## Data
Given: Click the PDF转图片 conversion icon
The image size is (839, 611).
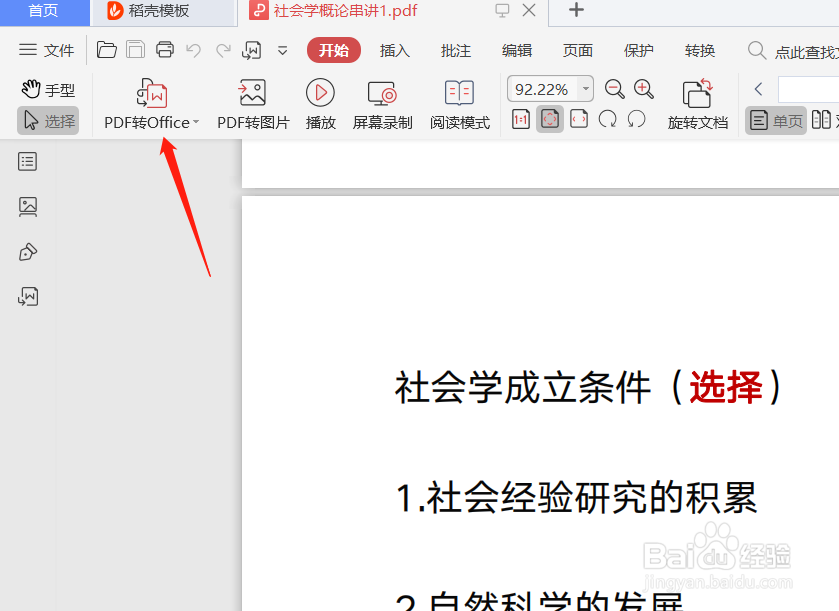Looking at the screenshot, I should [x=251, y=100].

--

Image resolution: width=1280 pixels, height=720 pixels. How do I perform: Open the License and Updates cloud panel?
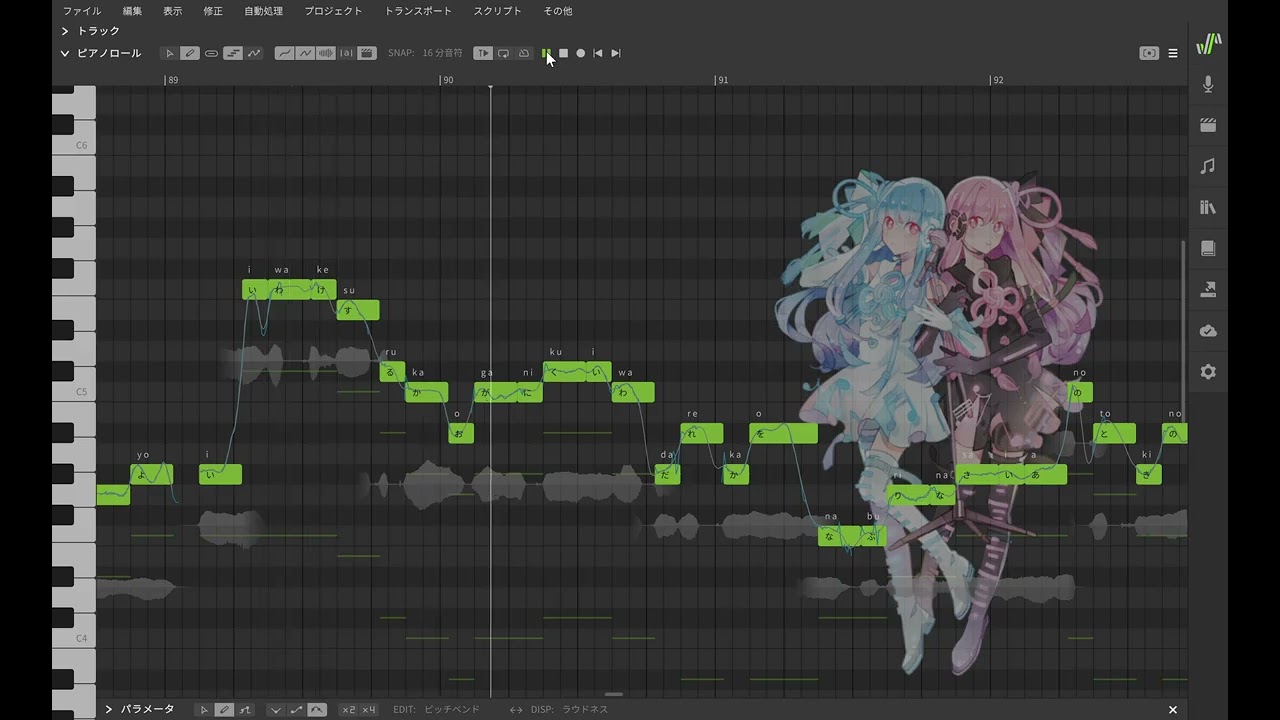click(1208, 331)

## Set problem
Arrange the data from the line containing "Given: Click the PDF转图片 conversion icon" down to the line containing "Looking at the" as a two-column CSV with the columns instruction and response. Give one row per item, holding its text and its answer, each in a single quoted field with line breaks replaced by spaces, and leave out the pictures.

## Output for this task
instruction,response
"Given: Click the PDF转图片 conversion icon The image size is (839, 611).","Looking at the screenshot, I should [x=251, y=100]."